Öykülere zaman bağlamında yaklaştığımızda; yaşanan olayların çölden geldiği düşünülen ve tüm gökyüzünü kaplayan sarı bir tozun gölgesinde -ki bu atmosfer öyküleri masalsı bir evrene çekiyor denilebilir- ve depremin yaşandığı bir hafta-on günlük bir zaman diliminde gerçekleşiyor. Öykü mekânlarında ve zamanında sunulan bu sınırlanmışlık, öyküler arasında organik bir bağ oluşturmuş. Bu durum da okurun kitaba bağlanmasını hızlandıran etmenlerden biri.

Öykü karakterlerine yakından bakılacak olursa Sarıyaz; “Şengül” ve “Gül Özlem Gül” öyküleri hariç erkek karakterlerin daha yoğun olarak işlendiği bir kitap olmuş. Yazar bu kitapta, hayatının farklı dönemlerini yaşayan birçok erkek karakterin iç dünyasını hem kişisel hem de toplumsal problemlere dair aradığı- aynı zamanda bulmaktan korktuğu- çözümleri ustaca işlemeyi başarmış. Bunun yanında Eriş, her biri zihnimizde yer eden kanlı canlı karakterler yaratabilmiş bir yazar. Bir röportajında, karakterlerine ve mekânlarına kıyamadığını, bazı karakterlerinin hatırına geldikçe hâlâ içinin sızladığını belirtiyor. Bizler de bu kitabı okuduktan sonra bazı karakterleri gönlümüzün bir köşesinde uzun süre taşıyacağımızı anlıyoruz. Şengül’ü tanıdığımızda onun kimsesizliğini içimizde hissediyoruz, Mıstık olup tüm o bekleyişe ve isyana kendimizi kaptırıyoruz. Turna olup göğün üstünde dönmeye devam ediyoruz dünyanın saf kötülüğüne rağmen. Özlem ile Fazıl’ı karşımıza alıp konuşmak, adeta omuzlarından tutup sarsmak istiyoruz. Bu hissin bizde uyanmasını sağlayan da Eriş’in güçlü üslubu.
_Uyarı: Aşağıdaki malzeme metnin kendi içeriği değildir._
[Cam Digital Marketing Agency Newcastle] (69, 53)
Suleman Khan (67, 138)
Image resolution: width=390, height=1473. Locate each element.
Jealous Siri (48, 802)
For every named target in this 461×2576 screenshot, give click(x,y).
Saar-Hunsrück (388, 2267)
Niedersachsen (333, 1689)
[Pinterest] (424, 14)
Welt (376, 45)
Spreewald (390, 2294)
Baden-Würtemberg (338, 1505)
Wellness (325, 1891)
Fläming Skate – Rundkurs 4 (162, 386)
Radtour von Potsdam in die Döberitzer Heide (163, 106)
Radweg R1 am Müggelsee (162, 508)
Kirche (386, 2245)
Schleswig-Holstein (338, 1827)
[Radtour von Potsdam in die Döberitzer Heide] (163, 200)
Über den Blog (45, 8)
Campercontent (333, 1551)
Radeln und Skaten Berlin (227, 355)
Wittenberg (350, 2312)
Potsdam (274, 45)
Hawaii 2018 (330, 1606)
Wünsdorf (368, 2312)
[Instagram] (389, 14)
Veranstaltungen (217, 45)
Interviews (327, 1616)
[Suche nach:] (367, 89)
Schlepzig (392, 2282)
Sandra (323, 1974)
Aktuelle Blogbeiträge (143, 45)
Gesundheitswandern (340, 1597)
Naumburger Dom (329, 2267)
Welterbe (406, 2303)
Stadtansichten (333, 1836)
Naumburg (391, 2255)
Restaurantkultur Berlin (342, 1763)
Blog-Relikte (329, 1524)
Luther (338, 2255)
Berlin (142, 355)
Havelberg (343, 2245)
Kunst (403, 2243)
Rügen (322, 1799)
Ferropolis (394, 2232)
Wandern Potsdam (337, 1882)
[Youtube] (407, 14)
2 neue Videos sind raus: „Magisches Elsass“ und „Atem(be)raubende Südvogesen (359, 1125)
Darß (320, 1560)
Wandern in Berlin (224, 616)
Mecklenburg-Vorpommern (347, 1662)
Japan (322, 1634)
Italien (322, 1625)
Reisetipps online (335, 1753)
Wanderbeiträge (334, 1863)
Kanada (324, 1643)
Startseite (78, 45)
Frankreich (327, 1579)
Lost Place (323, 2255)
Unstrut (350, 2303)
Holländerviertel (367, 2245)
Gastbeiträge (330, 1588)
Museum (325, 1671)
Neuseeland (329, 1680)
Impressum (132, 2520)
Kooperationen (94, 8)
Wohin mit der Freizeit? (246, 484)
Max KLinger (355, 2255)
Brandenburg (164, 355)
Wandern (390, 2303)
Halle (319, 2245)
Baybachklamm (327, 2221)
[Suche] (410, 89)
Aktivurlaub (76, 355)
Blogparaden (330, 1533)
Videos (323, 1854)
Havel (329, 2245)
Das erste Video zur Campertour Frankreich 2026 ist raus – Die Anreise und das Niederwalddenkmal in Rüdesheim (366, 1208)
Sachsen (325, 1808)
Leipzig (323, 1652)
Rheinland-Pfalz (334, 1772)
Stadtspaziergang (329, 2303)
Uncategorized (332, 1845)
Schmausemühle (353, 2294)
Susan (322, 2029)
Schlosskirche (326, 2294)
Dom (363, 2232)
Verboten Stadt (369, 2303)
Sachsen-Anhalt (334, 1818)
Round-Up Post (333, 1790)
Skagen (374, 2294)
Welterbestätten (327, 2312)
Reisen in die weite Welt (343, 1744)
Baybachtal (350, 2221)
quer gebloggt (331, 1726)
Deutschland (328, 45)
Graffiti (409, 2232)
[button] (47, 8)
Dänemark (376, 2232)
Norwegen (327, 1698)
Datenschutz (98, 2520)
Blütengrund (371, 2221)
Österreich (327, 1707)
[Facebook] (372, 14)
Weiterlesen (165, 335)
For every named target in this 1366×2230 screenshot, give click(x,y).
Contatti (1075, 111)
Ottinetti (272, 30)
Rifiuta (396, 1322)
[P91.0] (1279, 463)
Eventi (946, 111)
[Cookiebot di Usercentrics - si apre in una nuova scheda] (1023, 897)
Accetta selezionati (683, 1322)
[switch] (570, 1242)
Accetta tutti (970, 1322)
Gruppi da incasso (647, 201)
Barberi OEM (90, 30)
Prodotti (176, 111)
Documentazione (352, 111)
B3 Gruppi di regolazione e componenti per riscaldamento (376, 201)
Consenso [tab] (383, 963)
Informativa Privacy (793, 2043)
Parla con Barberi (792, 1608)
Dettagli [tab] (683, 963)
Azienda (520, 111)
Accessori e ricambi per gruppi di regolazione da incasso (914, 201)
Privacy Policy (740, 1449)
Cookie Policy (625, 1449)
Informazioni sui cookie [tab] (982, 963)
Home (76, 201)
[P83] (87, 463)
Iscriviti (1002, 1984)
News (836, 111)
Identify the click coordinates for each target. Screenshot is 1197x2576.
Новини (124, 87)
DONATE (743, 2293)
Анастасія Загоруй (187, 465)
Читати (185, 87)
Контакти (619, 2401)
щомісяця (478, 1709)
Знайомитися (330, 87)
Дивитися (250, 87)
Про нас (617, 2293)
Kitaptaki metinlerin dilini incelediğimizde diyebiliriz ki: Mahir Ünsal Eriş dilin kendisinde meftun bir yazar ve dile karşı beslediği bu heyecan metinlerine de sızmış. Kurgusal metin yazarlığının yanı sıra çevirmenlik de yapan yazarın dile olan hakimiyeti, öykülerdeki gerek mekân tasvirlerinde gerekse ruh tahlillerinde kendini gösteriyor. Eriş, öykülerinde çeşitli manevralar yaparak bir anda hiç beklemediğimiz sokaklara çıkartıyor bizi. Kitabın kurgusunun yanında dilinin de okura lezzet verdiği açıkça söylenebilir.

Öykülerin Yapısal Analizi

Yazımızın bu bölümünde Sarıyaz’da yer alan öyküleri yer, zaman, kişiler ve olay örgüsü bağlamında elimizden geldiğince inceleyeceğiz. Bunu yaparken olay örgüsü ile ilgili ayrıntılara çok fazla değinmemeye çalışarak daha çok öyküde yaşananların okurda bıraktığı temel hisler üzerine eğilmeye çalışacağız.

Şengül

“Günlerim bomboş kalmıştı Şengül gidince. Sabah serininde babaannem saçlarını örüklerken ben Şengüllerin çardağına bakıyordum. Cevizin yaprağı arasından sızan ışığın divanın üstünde Şengül’ü arayışını izliyordum. …Zaman geçmiyordu. Akşam olmuyor, annem bir türlü işten gelmiyor, ben bir türlü büyümüyordum. Kalkıp yollara düşüp Şengül’ü arayamıyor, şu bahçe kapısından fırlayıp önüme gelene onu soramıyordum.”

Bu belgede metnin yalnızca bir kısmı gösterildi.